Revise everything from "The height and" down to "Expand the 7-Zip" in the material, changing "red" to "green" and keeping all else the same.

....

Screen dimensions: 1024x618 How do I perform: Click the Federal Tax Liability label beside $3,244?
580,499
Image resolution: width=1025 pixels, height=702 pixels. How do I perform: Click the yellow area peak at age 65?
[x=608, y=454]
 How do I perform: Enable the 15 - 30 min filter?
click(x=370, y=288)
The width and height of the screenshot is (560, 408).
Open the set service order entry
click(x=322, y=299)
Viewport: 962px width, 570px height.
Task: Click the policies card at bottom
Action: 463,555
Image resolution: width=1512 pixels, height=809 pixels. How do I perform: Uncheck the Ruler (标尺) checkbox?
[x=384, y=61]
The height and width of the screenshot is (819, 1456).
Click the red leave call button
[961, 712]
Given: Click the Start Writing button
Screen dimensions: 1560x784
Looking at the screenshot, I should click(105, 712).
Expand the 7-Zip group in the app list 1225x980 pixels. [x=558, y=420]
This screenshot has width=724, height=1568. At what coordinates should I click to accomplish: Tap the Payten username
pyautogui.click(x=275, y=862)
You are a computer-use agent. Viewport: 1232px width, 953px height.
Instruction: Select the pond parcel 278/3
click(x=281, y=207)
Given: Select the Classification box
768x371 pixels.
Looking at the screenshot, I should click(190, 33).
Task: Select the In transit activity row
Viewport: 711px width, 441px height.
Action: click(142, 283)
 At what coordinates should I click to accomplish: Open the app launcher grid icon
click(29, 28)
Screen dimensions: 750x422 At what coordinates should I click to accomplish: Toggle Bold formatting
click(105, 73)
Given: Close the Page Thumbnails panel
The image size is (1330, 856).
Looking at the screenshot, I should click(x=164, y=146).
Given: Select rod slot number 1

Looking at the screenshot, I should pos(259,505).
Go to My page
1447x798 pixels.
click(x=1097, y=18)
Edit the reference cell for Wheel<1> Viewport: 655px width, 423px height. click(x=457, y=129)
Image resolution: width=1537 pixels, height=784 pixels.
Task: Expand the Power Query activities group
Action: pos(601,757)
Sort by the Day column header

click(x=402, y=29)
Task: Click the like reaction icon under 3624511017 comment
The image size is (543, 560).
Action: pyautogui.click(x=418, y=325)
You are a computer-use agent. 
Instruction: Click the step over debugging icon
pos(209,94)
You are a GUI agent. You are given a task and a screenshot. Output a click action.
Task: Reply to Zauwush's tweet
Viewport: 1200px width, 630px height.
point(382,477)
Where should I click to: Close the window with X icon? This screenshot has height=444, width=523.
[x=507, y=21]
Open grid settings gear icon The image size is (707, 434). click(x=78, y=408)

....

ANSWER BELOW:
The height and width of the screenshot is (819, 1456).
Click the green leave call button
[961, 712]
Given: Click the Start Writing button
Screen dimensions: 1560x784
Looking at the screenshot, I should click(105, 712).
Expand the 7-Zip group in the app list 1225x980 pixels. [x=558, y=420]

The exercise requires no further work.